• **EXERCISE DIRECTIONS**:
Which lines below fall between the one containing "Screen dimensions: 679x926" and the one containing "Image resolution: width=1568"? Repeat them exactly, counting both of those lines, and add nothing else.

━━━━━━━━━━

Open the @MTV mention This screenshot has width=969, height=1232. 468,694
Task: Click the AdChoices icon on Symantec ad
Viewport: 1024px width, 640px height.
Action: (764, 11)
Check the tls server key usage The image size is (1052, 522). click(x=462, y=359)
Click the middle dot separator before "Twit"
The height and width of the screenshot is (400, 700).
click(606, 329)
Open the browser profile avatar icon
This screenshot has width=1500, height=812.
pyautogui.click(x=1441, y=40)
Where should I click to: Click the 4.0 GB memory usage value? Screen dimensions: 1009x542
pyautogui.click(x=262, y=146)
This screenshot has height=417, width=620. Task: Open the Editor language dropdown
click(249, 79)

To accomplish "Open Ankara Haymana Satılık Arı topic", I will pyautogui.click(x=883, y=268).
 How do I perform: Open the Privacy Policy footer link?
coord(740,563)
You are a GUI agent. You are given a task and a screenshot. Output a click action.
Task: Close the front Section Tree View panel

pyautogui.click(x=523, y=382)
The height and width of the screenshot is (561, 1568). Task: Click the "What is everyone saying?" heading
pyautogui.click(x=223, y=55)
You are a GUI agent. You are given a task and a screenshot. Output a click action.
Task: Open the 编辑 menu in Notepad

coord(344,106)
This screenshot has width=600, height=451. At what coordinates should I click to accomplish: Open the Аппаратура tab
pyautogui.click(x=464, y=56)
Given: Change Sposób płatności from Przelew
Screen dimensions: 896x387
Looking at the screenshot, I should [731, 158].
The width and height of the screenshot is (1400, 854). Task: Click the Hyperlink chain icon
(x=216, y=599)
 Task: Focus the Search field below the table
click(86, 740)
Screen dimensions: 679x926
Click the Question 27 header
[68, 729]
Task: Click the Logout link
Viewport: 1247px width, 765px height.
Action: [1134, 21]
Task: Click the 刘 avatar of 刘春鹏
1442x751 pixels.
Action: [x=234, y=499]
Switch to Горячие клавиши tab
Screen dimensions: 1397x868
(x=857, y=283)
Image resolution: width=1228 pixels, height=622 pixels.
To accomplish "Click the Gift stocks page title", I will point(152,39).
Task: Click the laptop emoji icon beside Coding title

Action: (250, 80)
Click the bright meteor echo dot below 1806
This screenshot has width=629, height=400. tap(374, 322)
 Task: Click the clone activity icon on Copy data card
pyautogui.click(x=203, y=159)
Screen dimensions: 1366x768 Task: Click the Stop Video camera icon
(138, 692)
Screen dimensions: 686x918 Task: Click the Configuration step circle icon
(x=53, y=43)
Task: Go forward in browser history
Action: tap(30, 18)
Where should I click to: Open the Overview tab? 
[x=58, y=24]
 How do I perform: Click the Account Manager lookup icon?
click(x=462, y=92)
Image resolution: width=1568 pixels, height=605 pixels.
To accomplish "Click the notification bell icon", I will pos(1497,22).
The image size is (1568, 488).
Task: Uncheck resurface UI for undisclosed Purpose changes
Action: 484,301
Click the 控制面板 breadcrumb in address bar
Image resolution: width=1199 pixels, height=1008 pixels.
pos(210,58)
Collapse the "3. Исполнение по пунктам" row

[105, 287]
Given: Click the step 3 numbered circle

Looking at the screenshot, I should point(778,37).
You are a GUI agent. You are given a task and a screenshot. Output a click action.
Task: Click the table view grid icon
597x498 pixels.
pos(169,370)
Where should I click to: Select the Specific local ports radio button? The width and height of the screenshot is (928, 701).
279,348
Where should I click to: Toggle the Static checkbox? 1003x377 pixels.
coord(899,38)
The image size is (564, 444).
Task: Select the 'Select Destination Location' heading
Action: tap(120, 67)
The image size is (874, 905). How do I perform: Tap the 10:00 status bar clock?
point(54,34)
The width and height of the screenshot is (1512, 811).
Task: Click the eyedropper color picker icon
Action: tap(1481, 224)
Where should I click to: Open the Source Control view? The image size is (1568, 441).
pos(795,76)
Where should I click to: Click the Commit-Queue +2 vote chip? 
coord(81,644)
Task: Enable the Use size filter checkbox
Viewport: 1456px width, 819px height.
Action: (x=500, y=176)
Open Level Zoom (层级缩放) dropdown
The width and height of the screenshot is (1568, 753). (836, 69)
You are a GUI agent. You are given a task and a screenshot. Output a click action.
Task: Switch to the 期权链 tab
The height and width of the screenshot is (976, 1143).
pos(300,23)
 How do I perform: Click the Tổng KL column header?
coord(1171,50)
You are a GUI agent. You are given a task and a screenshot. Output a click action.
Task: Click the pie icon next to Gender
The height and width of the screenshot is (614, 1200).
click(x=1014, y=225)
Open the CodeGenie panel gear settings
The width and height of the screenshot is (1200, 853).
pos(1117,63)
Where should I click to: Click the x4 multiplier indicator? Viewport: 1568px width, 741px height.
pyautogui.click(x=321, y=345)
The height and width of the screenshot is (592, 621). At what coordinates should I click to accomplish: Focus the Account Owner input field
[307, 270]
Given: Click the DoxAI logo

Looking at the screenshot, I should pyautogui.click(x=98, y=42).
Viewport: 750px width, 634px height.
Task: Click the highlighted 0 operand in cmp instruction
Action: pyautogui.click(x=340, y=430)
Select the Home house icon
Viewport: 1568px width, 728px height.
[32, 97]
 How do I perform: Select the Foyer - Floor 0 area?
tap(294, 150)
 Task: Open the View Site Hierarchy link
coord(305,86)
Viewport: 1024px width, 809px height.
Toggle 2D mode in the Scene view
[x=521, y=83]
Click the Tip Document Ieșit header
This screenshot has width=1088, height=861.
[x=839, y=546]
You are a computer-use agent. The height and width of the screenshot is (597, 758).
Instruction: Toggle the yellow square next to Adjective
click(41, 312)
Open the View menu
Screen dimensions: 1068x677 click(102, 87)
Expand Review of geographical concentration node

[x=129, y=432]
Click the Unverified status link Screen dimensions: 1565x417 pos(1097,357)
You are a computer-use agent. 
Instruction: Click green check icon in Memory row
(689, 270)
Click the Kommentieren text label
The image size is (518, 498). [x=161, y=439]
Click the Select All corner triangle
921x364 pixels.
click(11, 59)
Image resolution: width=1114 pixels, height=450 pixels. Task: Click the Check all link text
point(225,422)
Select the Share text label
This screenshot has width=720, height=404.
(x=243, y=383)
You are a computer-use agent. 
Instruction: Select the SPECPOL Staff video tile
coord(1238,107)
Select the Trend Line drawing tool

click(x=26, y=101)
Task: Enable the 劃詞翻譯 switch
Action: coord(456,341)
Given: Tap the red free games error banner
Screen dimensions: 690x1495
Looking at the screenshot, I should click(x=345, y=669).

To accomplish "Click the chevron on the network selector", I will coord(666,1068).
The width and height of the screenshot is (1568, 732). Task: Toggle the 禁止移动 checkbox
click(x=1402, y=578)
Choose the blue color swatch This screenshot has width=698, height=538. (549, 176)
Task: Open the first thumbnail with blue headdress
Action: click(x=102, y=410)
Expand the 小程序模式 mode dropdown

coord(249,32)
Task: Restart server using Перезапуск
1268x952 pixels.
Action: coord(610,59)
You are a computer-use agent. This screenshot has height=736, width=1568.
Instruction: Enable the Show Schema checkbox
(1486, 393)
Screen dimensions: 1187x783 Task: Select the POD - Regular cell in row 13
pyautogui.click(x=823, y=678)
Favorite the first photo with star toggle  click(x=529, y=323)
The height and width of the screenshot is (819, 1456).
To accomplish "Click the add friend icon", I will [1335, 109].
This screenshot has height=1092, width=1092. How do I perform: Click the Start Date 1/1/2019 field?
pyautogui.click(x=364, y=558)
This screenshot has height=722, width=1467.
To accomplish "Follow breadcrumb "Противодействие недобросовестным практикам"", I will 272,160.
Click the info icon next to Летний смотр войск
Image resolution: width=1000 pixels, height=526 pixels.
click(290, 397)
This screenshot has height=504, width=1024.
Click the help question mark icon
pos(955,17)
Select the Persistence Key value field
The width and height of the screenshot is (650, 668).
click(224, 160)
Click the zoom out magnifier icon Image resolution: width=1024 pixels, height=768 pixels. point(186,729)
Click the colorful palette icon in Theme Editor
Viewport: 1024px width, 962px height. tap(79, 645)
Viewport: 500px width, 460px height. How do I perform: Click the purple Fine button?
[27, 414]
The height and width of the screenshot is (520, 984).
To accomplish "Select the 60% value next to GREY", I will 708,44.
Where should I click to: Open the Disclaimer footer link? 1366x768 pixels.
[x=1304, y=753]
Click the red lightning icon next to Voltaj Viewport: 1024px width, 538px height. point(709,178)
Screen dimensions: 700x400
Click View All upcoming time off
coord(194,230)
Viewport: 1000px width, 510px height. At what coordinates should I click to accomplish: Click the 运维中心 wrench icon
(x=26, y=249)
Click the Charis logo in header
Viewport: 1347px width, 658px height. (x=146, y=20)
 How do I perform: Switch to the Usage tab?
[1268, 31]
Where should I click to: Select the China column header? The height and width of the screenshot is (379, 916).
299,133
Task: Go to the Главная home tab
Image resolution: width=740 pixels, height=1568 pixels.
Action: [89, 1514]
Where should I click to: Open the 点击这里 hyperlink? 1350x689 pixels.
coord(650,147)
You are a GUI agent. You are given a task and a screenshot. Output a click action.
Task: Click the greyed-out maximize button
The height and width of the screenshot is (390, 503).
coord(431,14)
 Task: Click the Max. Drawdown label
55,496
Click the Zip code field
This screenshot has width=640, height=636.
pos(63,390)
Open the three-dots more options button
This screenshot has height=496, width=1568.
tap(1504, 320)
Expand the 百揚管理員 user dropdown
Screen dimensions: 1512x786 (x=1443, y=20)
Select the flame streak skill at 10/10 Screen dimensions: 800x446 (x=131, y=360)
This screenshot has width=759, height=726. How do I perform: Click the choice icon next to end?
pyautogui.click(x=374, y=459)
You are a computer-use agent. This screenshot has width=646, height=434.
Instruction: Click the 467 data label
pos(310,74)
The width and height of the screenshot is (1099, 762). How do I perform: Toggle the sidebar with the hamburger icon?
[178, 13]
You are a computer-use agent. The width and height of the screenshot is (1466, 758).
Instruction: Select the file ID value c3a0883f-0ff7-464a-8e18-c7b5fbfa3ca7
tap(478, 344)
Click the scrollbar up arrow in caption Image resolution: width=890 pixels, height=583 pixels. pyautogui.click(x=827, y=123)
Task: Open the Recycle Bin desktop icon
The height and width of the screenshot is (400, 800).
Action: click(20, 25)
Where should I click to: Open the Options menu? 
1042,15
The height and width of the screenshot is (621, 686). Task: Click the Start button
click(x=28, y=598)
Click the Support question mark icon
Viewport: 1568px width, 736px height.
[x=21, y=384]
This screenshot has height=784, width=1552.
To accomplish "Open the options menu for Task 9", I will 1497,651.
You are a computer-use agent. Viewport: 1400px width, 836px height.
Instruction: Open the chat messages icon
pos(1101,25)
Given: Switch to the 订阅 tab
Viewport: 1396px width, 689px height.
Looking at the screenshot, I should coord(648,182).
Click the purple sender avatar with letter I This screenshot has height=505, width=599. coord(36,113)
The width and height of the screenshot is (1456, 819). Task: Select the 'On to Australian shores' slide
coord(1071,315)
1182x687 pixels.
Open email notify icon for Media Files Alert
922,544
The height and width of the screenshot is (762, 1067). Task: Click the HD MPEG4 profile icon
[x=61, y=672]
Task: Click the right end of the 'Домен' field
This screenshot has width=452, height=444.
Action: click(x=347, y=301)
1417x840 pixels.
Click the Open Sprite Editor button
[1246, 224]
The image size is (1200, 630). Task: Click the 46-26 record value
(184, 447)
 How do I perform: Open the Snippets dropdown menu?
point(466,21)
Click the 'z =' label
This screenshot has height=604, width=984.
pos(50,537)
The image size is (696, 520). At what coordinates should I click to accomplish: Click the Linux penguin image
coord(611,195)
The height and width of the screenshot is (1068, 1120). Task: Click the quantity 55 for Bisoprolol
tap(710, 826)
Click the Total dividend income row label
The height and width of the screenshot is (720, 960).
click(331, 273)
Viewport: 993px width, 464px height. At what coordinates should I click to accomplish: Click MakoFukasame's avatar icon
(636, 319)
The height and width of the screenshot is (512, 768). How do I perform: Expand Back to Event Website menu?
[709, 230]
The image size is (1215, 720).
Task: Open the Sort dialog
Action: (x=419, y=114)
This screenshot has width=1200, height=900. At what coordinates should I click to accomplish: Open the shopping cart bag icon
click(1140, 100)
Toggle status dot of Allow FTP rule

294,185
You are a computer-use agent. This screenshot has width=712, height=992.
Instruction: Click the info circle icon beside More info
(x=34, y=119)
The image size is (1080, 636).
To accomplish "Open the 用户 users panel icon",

━━━━━━━━━━

• **REPLY**:
Screen dimensions: 679x926
Click the Question 27 header
[68, 729]
Task: Click the Logout link
Viewport: 1247px width, 765px height.
Action: [1134, 21]
Task: Click the 刘 avatar of 刘春鹏
1442x751 pixels.
Action: [x=234, y=499]
Switch to Горячие клавиши tab
Screen dimensions: 1397x868
(x=857, y=283)
Image resolution: width=1228 pixels, height=622 pixels.
To accomplish "Click the Gift stocks page title", I will point(152,39).
Task: Click the laptop emoji icon beside Coding title

Action: (250, 80)
Click the bright meteor echo dot below 1806
This screenshot has width=629, height=400. tap(374, 322)
 Task: Click the clone activity icon on Copy data card
pyautogui.click(x=203, y=159)
Screen dimensions: 1366x768 Task: Click the Stop Video camera icon
(138, 692)
Screen dimensions: 686x918 Task: Click the Configuration step circle icon
(x=53, y=43)
Task: Go forward in browser history
Action: tap(30, 18)
Where should I click to: Open the Overview tab? 
[x=58, y=24]
 How do I perform: Click the Account Manager lookup icon?
click(x=462, y=92)
Image resolution: width=1568 pixels, height=605 pixels.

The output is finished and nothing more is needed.